I would like some I/O Nodes for interacting with these devices on the FPGA. NI could put up some examples how they could be used.

 

Today the resources are invisible to the developer, except for the additional long compile time and resources used (about 7%).

 

I attached pictures of the FPGA design and the resources consumed for a blank vi.

 

 

Sincerly,

Jens Eriksen

 

 

As part of my quest to solve problems arising from over-cautious Register transfers HERE I found a solution which WOULD have worked if I was able to force multiple clocks derived from the same source to be have synchronised start points (so that the iteration counters of the loops are known relative to each other).

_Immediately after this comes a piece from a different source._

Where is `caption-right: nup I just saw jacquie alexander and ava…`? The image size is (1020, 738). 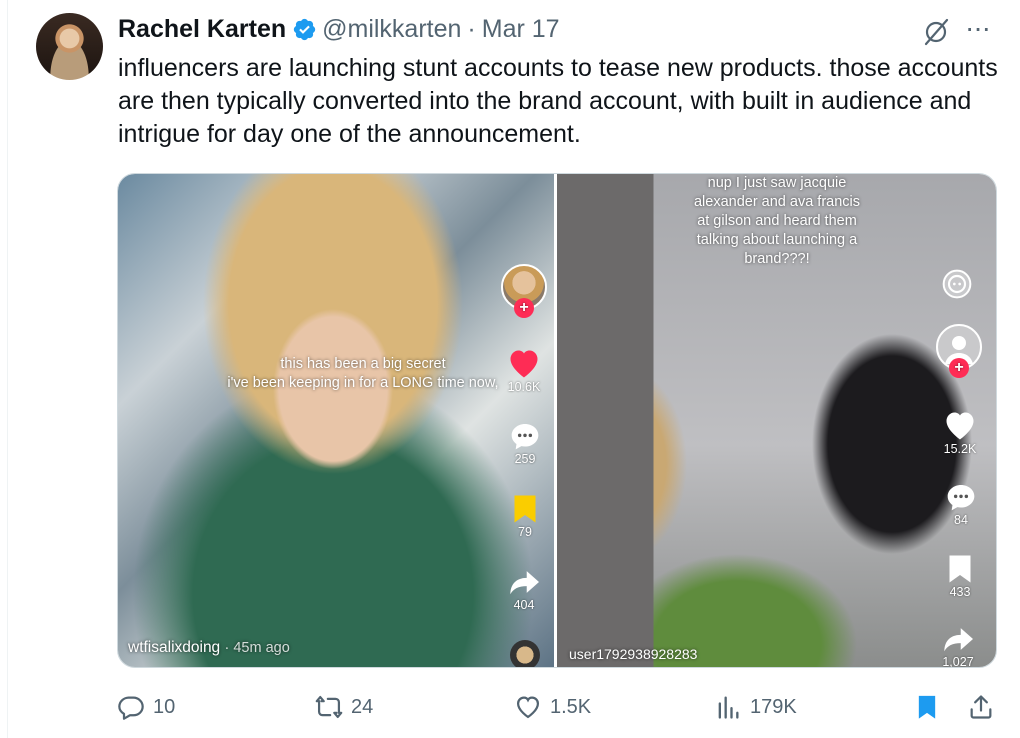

It seems that clocks derived from the same base clock do not neccessarily all start with Iteration zero at the same time.

 

My suggestion would be to either

  • Give some option to force such loops to have synchronous starts (also when using external clocks) -or-
  • Allow loops with external clocks to terminate so that we can put together out own synchronisation method

Shane

HERE I detailed a problem I currently have with Registers between two clock domains which are closely related (phase-locked).

 

It turns out that there is handshaking going on which, essentially, is not really neccessary.  It would be nice to have the option to have something similar to a Register for such clock domains where we know explicitly the relationships between the clocks and thus does not require handshaking.

 

Shane.

The CORDIC High throughput functions available in LabVIEW are capable of running at high frequencies, thus allowing FPGA code to (for example) multiplex multiple demodulators without exploding device utilisation.

 

Unfortunately, the option to apply a Gain correction to the results does not pipeline the actual multiplication, thus artificially limiting the available speed of the CORDIC algorithms.

 

In my code I always deactivate the Gain compensation and do this "manually" allowing the code to compile at much higher frequencies and more efficiently utilising the FPGA device.

 

It would be great if it were possible to also pipeline this multiplication as part of the CORDIC High-throughput node instead of being forced to implement the multiplication separately.